Ma'ara Ave

Personal information
- Full name: Mea Tangi Me Ma'ara Joshua Ave
- Born: 6 July 1998 (age 28) Wellington, New Zealand
- Batting: Right-handed
- Role: Wicketkeeper batter

International information
- National side: Cook Islands;
- T20I debut (cap 1): 9 September 2022 v Samoa
- Last T20I: 18 May 2026 v Samoa
- Source: Cricinfo, 29 September 2025

= Ma'ara Ave =

New Zealand cricketer (born 1998)

Mea Tangi Me Ma'ara Joshua Ave (born 6 July 1998) is a New Zealand-born cricketer, who captains the Cook Islands national cricket team.

Ave is of Cook Islands heritage. He attended Marlborough Boys' College, and has an honours degree in chemical engineering with a master's degree in dairy science and technology from Massey University. He works as a researcher for Fonterra.

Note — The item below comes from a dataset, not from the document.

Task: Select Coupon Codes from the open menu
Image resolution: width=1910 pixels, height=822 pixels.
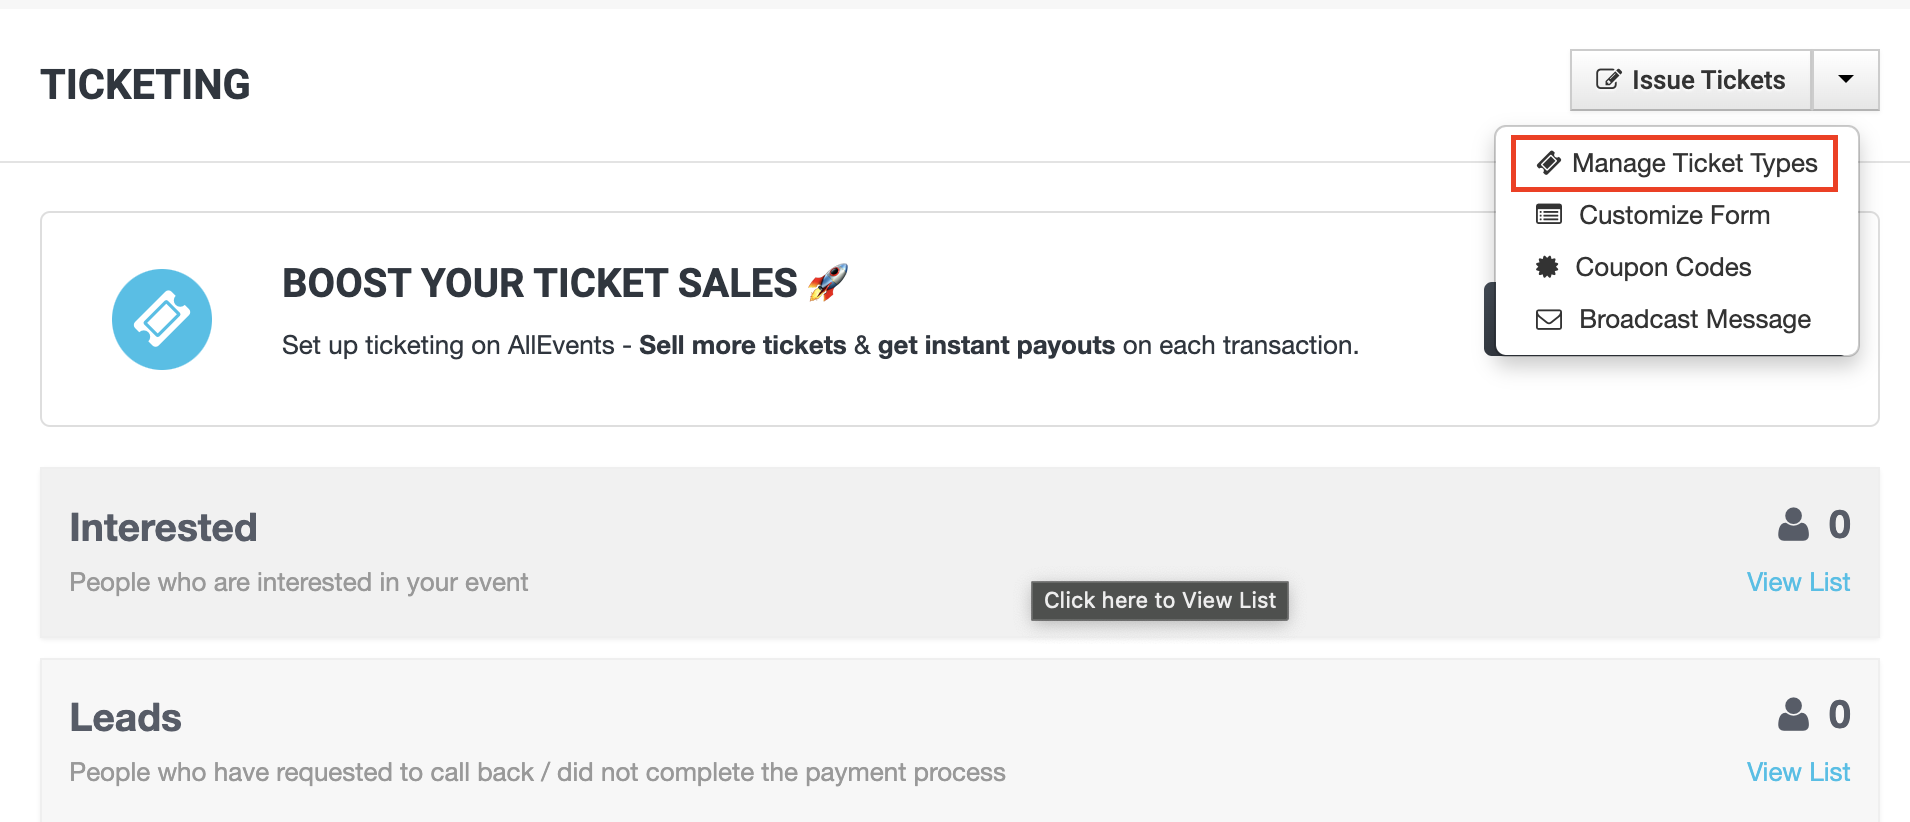Action: 1663,267
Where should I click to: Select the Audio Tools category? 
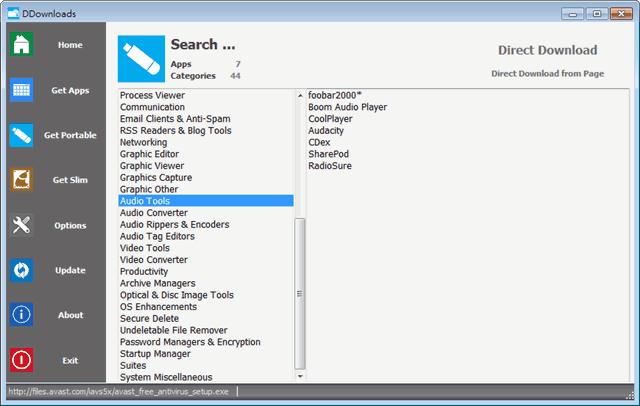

A right-handed batsman and wicket-keeper, Ave has played Hawke Cup cricket since 2014, first for Marlborough and more recently for Manawatu. He made his List A debut for Central Districts in the 2018–19 Ford Trophy on 24 October 2018. He made his first-class debut on 15 November 2021, for Central Districts in the 2021–22 Plunket Shield season. He made his Twenty20 debut on 31 December 2021, for Central Districts in the 2021–22 Super Smash.

On 11 March 2022, Ave played a match for Otago as a temporary loan player due to Otago being affected by the COVID-19 pandemic. He replaced wicket-keeper Max Chu. Ave thus became the first player in the history of the Plunket Shield to represent two teams in the same season.

He was part of Cook Islands' Twenty20 International (T20I) squad for the 2022 ICC Men's T20 World Cup East Asia-Pacific Qualifier A in Vanuatu. He made his T20I debut on 9 September 2022 against Samoa.